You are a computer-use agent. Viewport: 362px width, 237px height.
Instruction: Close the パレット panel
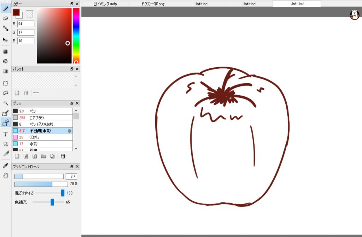77,69
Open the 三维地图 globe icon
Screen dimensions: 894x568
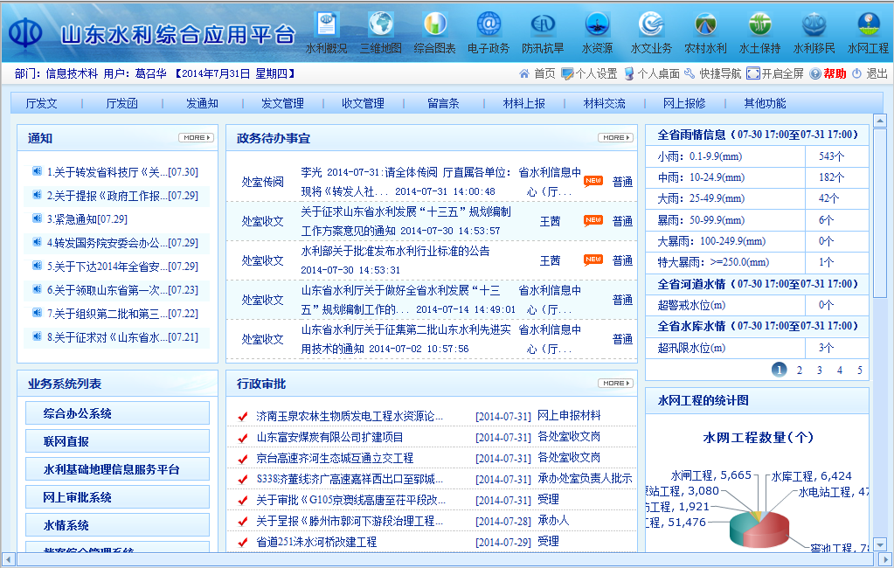pyautogui.click(x=381, y=25)
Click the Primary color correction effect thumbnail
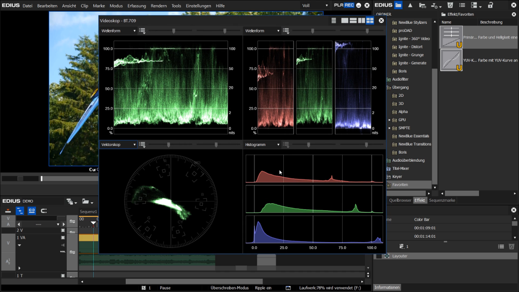This screenshot has width=519, height=292. tap(451, 37)
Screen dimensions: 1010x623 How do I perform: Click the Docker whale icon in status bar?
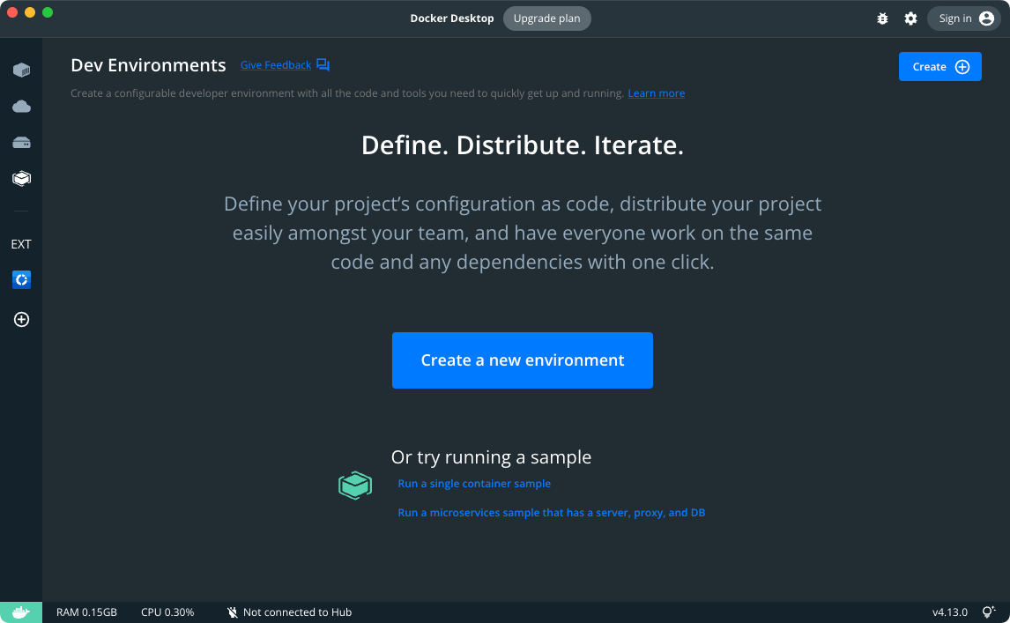coord(20,612)
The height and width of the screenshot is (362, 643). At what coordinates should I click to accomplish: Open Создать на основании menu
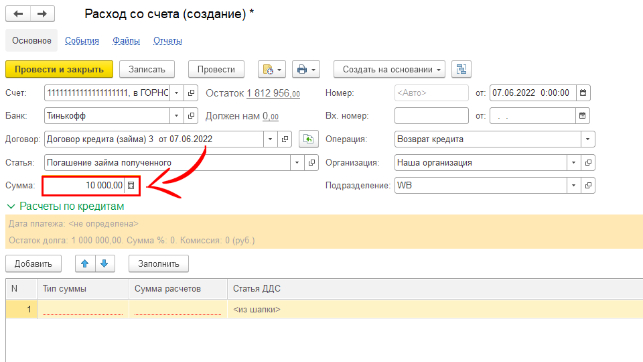click(389, 69)
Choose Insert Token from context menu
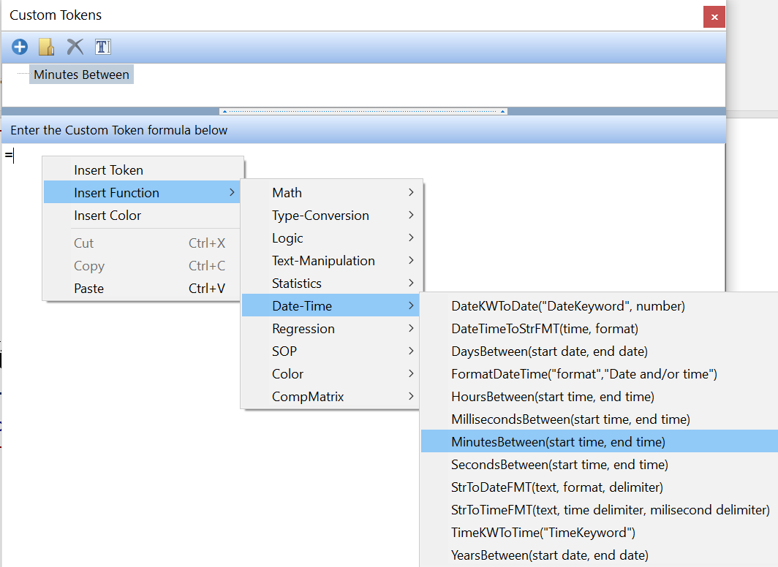Viewport: 778px width, 567px height. [x=108, y=170]
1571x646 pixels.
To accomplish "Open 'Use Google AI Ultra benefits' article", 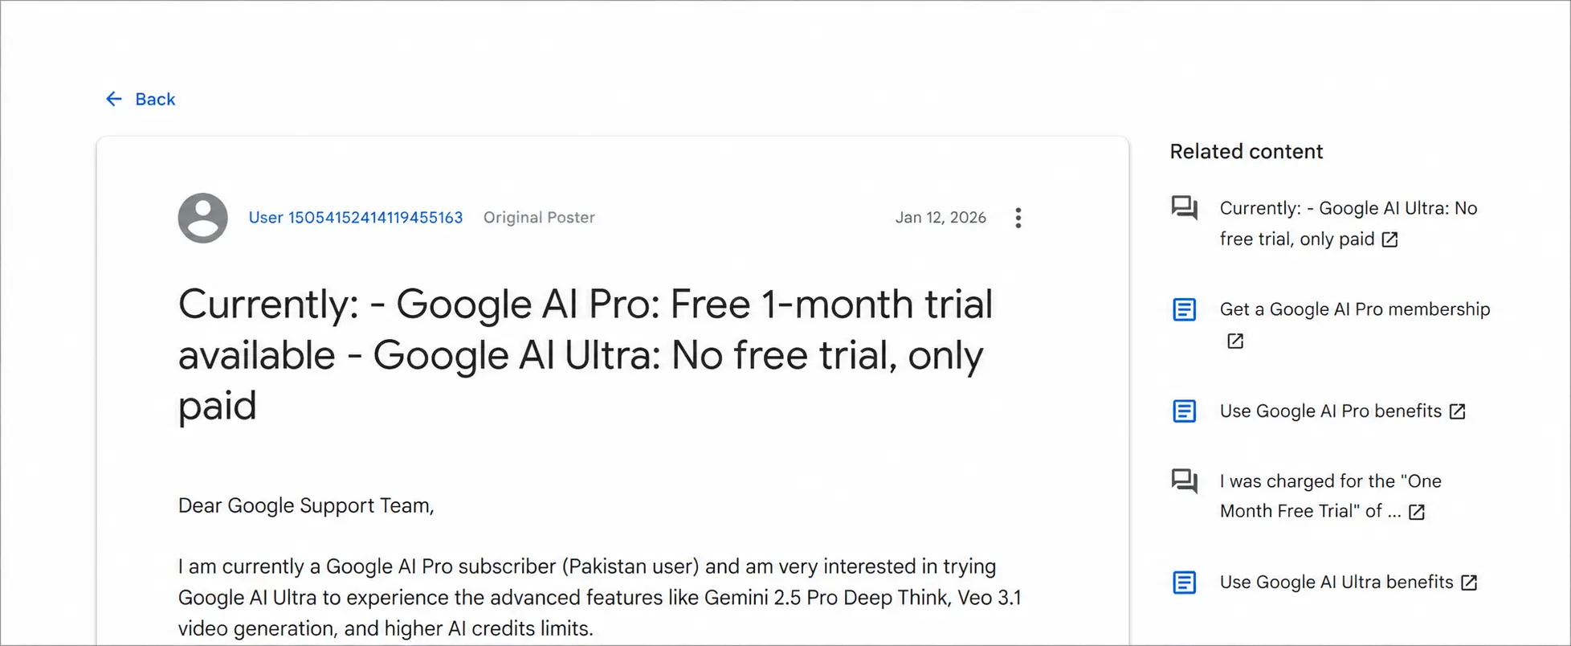I will (1336, 583).
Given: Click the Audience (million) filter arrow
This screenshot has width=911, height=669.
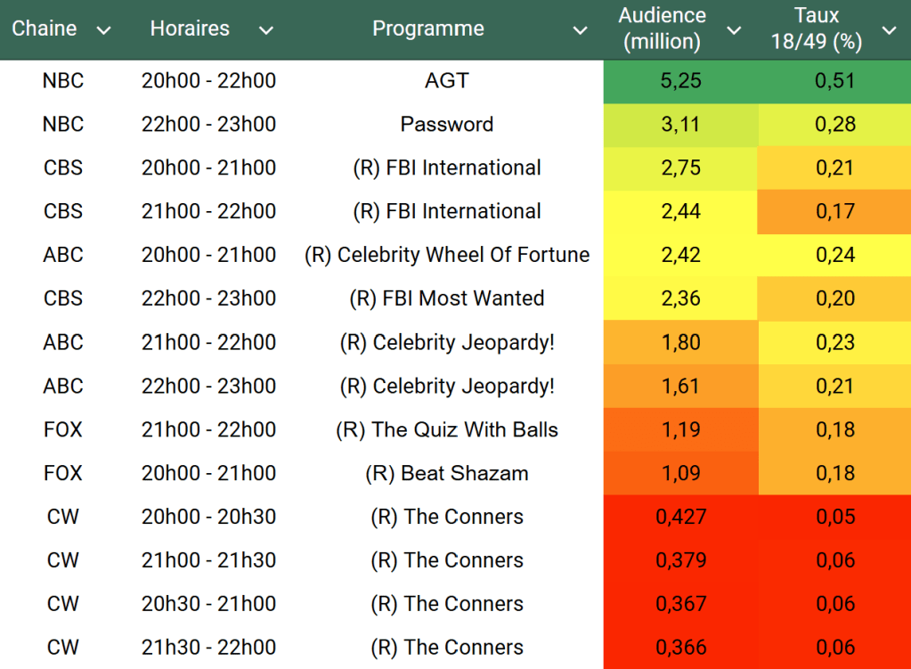Looking at the screenshot, I should tap(734, 30).
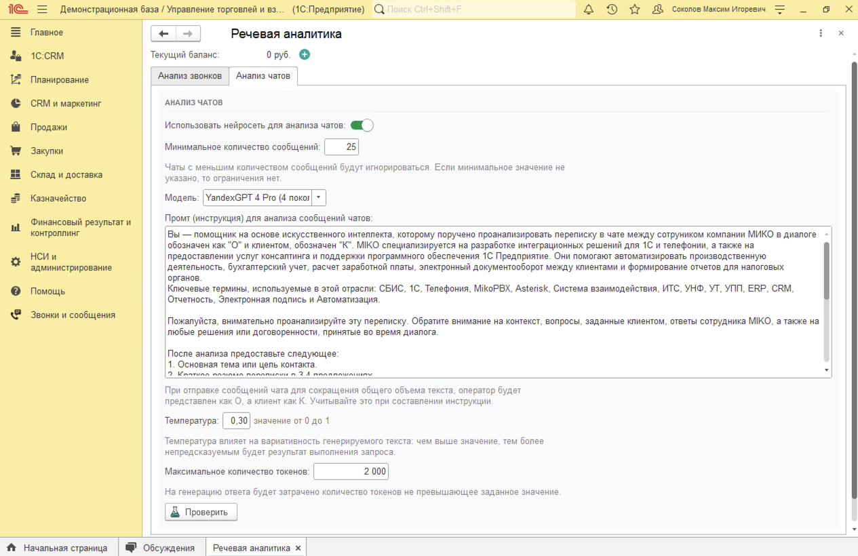The height and width of the screenshot is (556, 858).
Task: Toggle neural network chat analysis switch
Action: (362, 125)
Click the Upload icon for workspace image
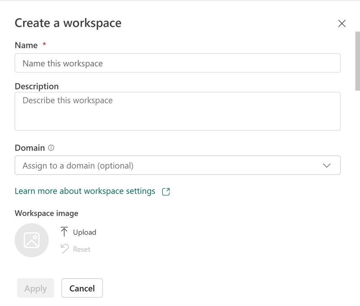 [64, 232]
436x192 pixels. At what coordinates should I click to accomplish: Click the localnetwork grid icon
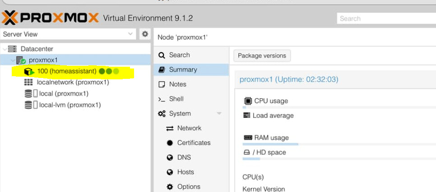(28, 82)
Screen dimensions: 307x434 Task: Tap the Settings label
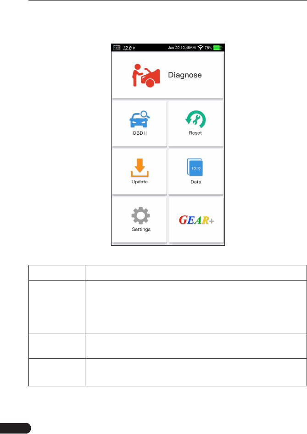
□ □ □ □ □
• [THE TASK]: Lines from the one with "436x192 pixels. At" through the final line of the records are the whole answer; print them exactly, minus any pictures.

• [RESULT OF THIS EXERCISE]:
436x192 pixels. At what coordinates should I click to accomplish: Click the localnetwork grid icon
(28, 82)
Screen dimensions: 307x434 Task: Tap the Settings label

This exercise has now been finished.